Extracted information:
--*--
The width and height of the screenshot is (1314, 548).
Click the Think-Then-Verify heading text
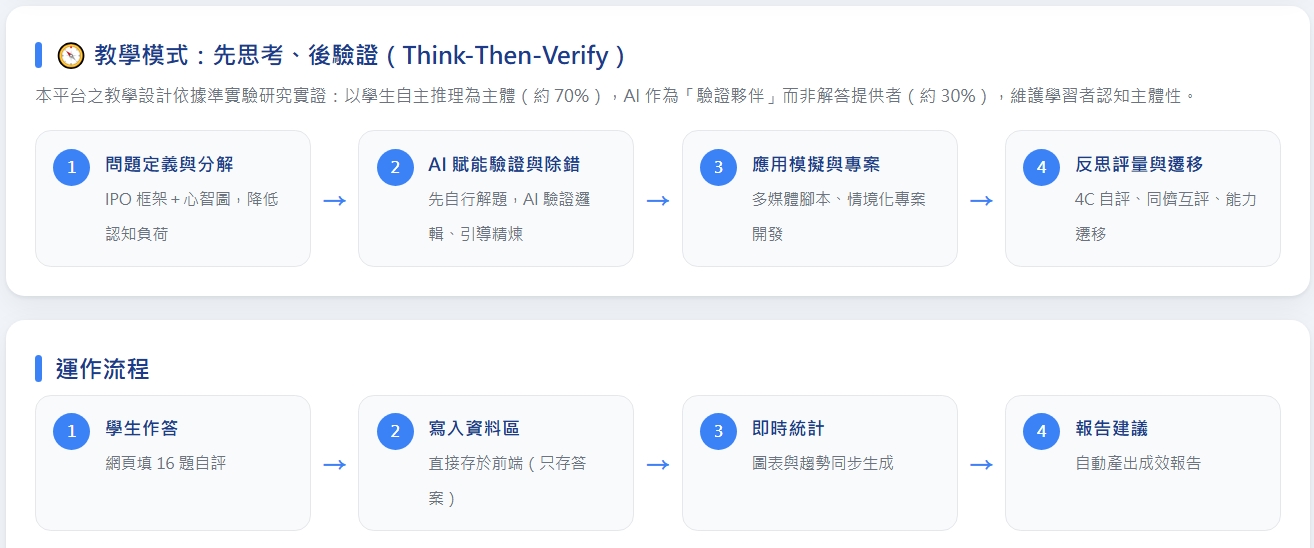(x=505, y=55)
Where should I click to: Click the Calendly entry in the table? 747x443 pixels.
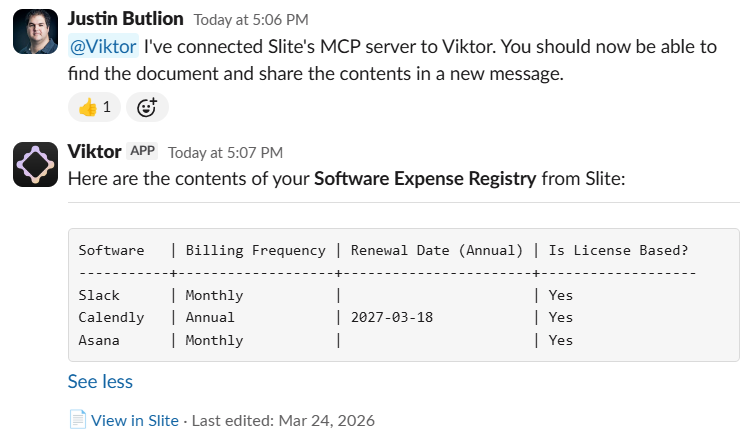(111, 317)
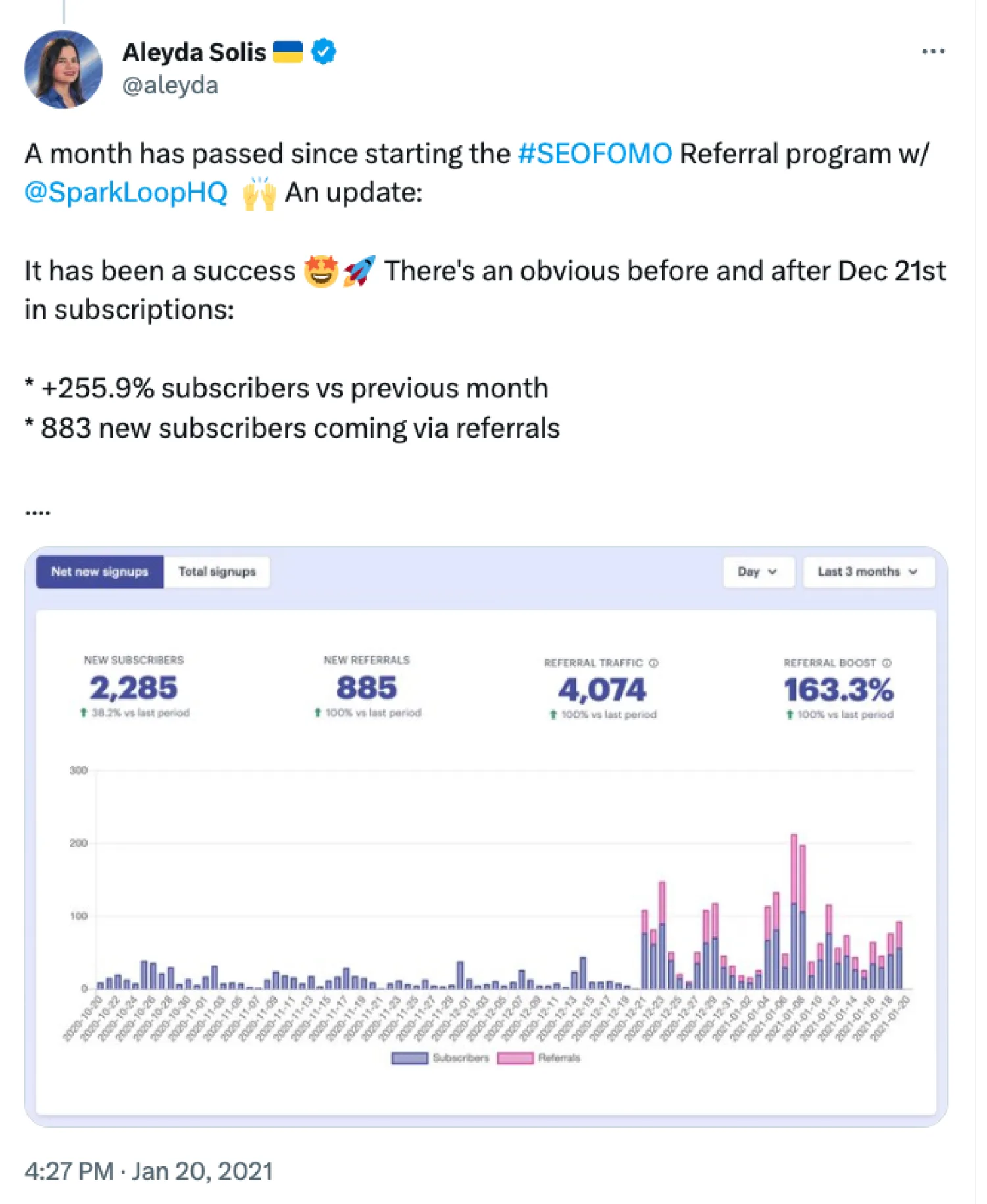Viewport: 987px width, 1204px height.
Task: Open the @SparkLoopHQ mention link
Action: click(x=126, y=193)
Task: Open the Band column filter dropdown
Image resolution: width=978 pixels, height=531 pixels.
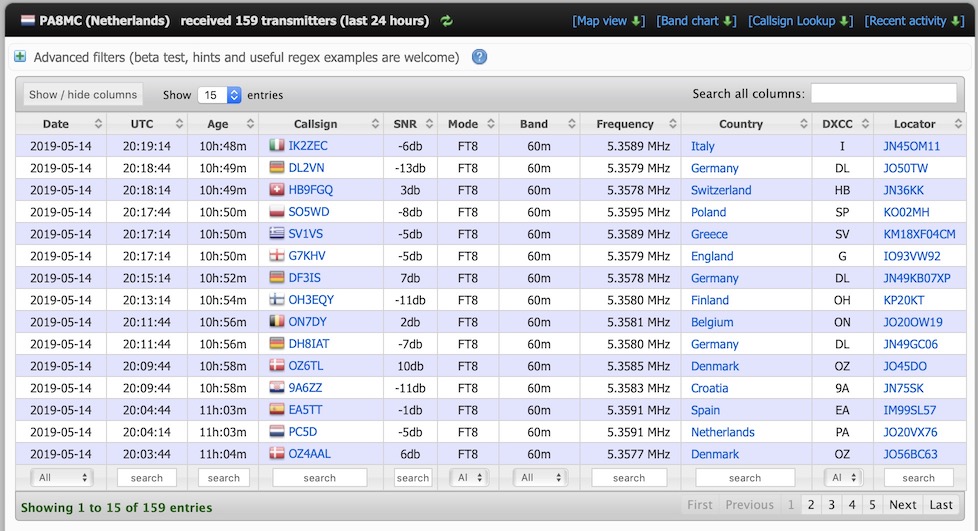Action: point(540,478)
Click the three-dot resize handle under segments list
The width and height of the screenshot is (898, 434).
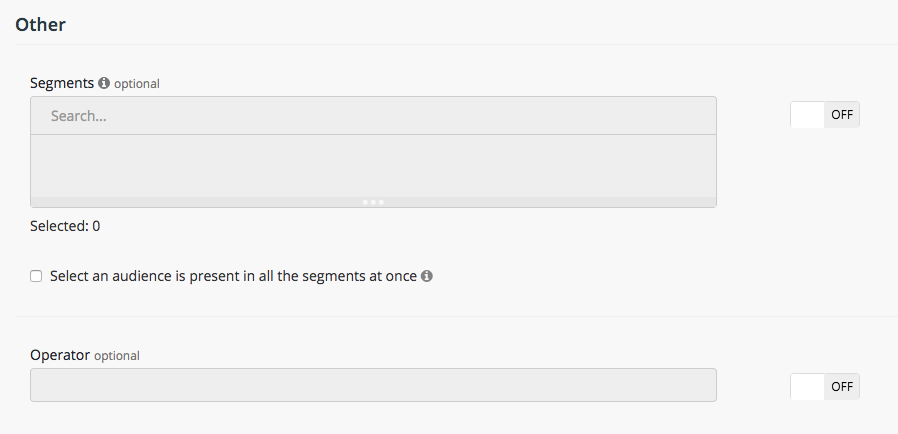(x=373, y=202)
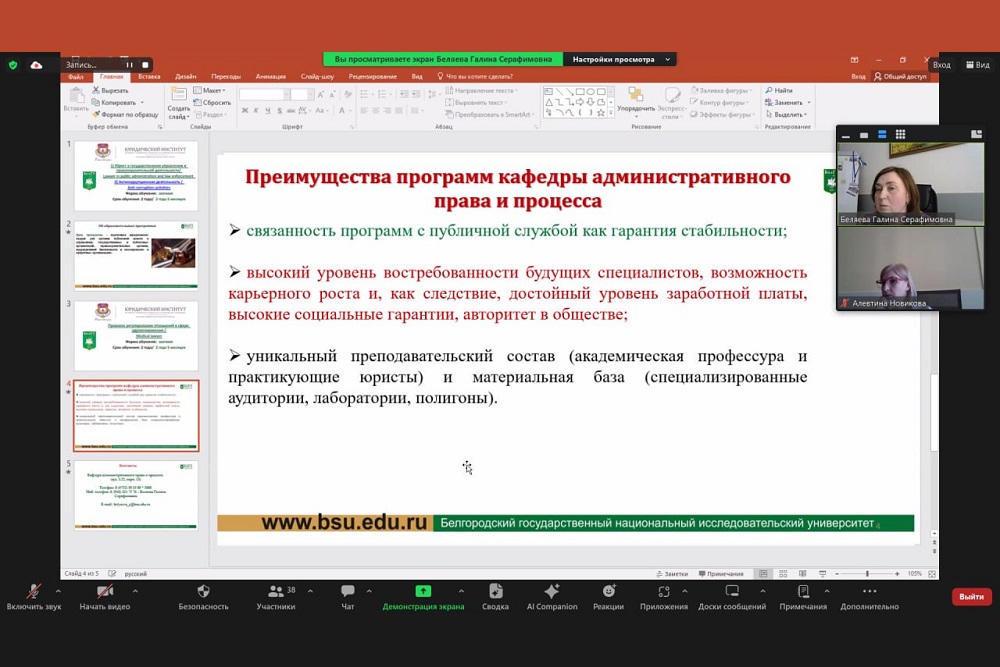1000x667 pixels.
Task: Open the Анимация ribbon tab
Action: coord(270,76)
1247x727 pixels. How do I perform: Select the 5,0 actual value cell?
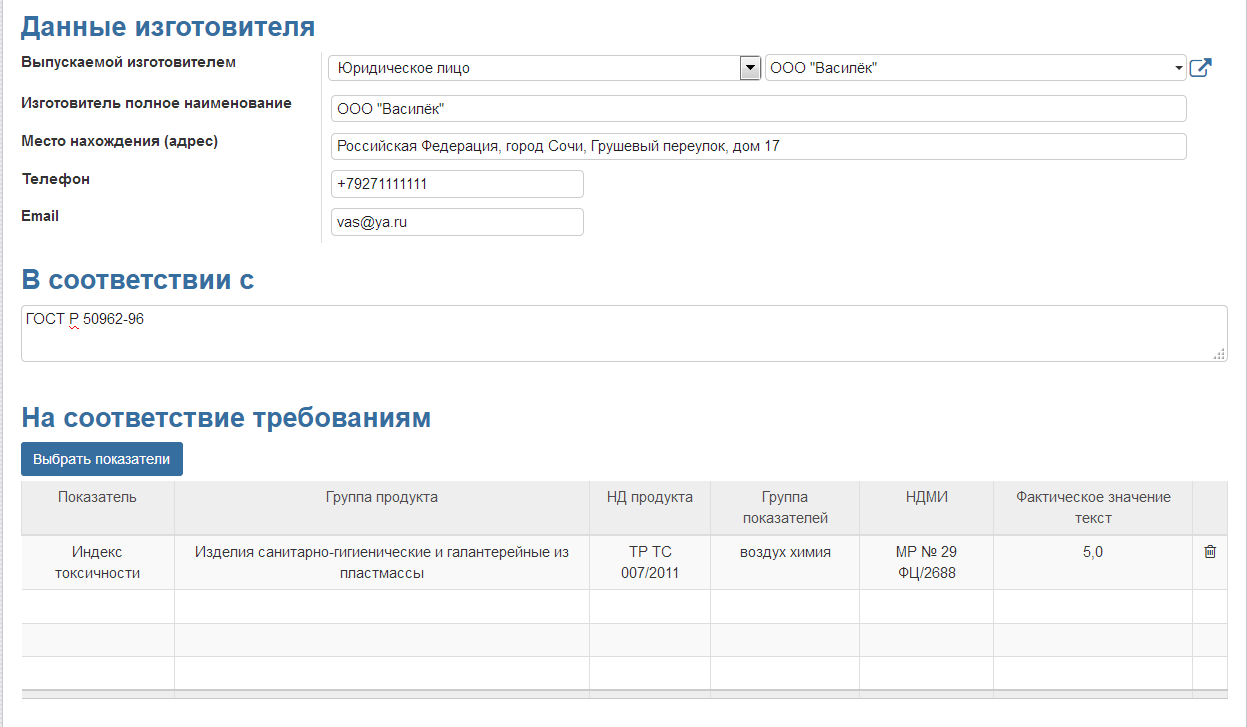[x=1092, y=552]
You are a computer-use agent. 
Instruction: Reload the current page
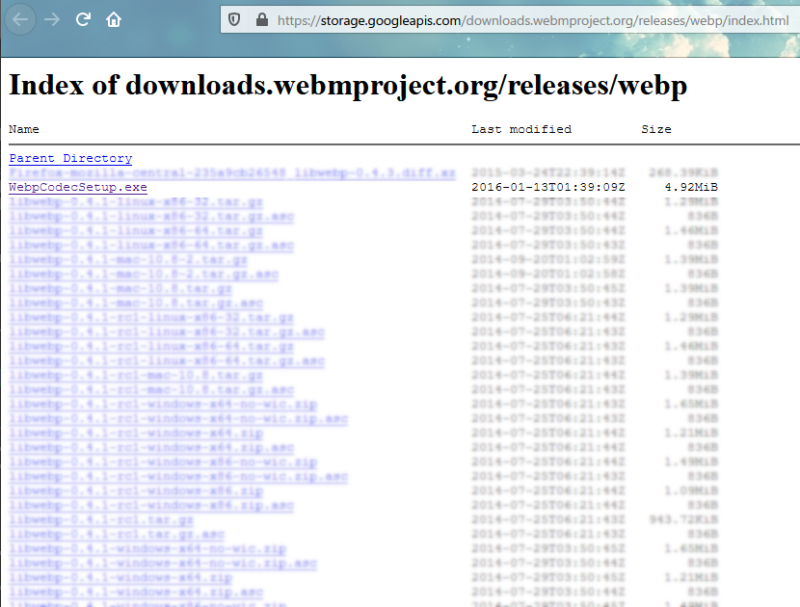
--*--
Exercise directions: Your reply should hold only the lines from the one that contains "Click the three-dot" through the last line of the records above, exact and complete, and no pictures.

Worked solution:
Click the three-dot resize handle under segments list
The width and height of the screenshot is (898, 434).
(x=373, y=202)
1000x667 pixels.
Task: Open the Анимация ribbon tab
Action: coord(270,76)
1247x727 pixels. How do I perform: Select the 5,0 actual value cell?
[x=1092, y=552]
You are a computer-use agent. 
Instruction: Reload the current page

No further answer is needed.